The fundamentals are real. Q4 FY26 posted EPS of $0.06, beating the $0.04 estimate by 50%. Revenue returned to growth with a 10% year-over-year increase - the eighth consecutive quarter of adjusted profitability. Full-year FY26 guidance sits at $508–$538 million.

But the equity value is now roughly $3.2 billion. On $520 million of revenue, that's about 6 times forward sales for a company whose growth has been lumpy and whose third-quarter revenue fell 1.25% year-over-year. Morningstar pegs fair value at $1.00 - well below current levels.

The catalyst already happened. Investors discovered the software story, and the stock repriced. The question now isn't whether BlackBerry has real products - it does - but whether $0.02 in forecast annual EPS can justify a stock that doubled before the year was halfway through.

Infleqtion ($INFQ): Ninety times revenue for a quantum dream

Infleqtion went public via SPAC in February 2026 at a $2.35 billion implied valuation. It now trades near $16.35 with a $3.57 billion market cap. The company builds neutral-atom quantum computing hardware - a technology years away from commercial profitability.

Q1 2026 revenue: $9.5 million, up 14% year-over-year. Full-year 2026 guidance: $40 million. The stock surged 11% in a single day this week and is up over 30% in seven days.

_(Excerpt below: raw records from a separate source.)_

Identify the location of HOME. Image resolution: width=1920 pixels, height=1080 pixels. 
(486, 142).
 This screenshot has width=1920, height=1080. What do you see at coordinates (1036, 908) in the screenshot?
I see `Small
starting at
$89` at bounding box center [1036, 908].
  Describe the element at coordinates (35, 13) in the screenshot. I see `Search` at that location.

At 90 times forward sales, the market isn't valuing a business. It's valuing a hypothesis that neutral-atom quantum computing will dominate the field - years of execution away. The $3.13 billion enterprise value on $40 million of guided revenue is the definition of narrative pricing. There is no earnings anchor, no margin trajectory, no growth multiple to compare against. Just the hope that the technology proves out before the stock implodes.

AST SpaceMobile ($ASTS): The only one with a real business to judge

AST SpaceMobile builds satellite infrastructure that connects directly to standard smartphones, eliminating the need for satellite phones. Q1 2026 revenue was $14.7 million, missing consensus by roughly 60%. The stock fell on the miss.

But the full picture is different. The company raised $1 billion in convertible notes in February, bringing total cash to $3.5 billion - enough fuel for years of deployment. Management reaffirmed full-year 2026 guidance of $150–$200 million. The company is targeting 45 BlueBird satellites in orbit, with plans for 45–60 total by year-end, and is rolling out a beta service to select AT&T customers in the first half of 2026.

The revenue miss is concerning, but it's a deployment timing problem, not a demand problem. Satellite builds are lumpy. The cash position removes the capital overhang that kills growth companies. The AT&T beta is a real catalyst - if the service works for mainstream customers, the TAM (total addressable market) is the billions of people on Earth who currently have no cellular coverage.

This is the one stock where the thesis has real milestones to watch: satellite deployment cadence, AT&T beta results, and whether Q2 revenue starts climbing toward the upper end of guidance. The stock needs to find a bottom after the earnings miss, but the forward setup - $3.5 billion in cash, $150–200 million in guided revenue, and a differentiated product - is the only one in this group where execution can actually close the gap.

The bottom line

Geopolitical rallies are the most honest market events. They don't care about your business model. They just buy everything small and growthy and hope the music keeps playing.

The Hormuz Rally Hid a Real Story: Narrative Bought Four Stocks That Have Nothing to Do With Iran

Three of these four - Navitas, BlackBerry, and Infleqtion - have priced in success they haven't delivered yet. Navitas needs AI data center revenue that doesn't exist. BlackBerry already got its rerating. Infleqtion is a $3.5 billion valuation on a $40 million revenue plan.

AST SpaceMobile is the only one where the fundamentals - cash position, deployment milestones, beta service rollouts - give the stock something to prove on its own terms. Even there, the Q1 miss demands patience. The stock may need to stabilize before the real thesis materializes.

The Hormuz story will fade. The valuation math won't.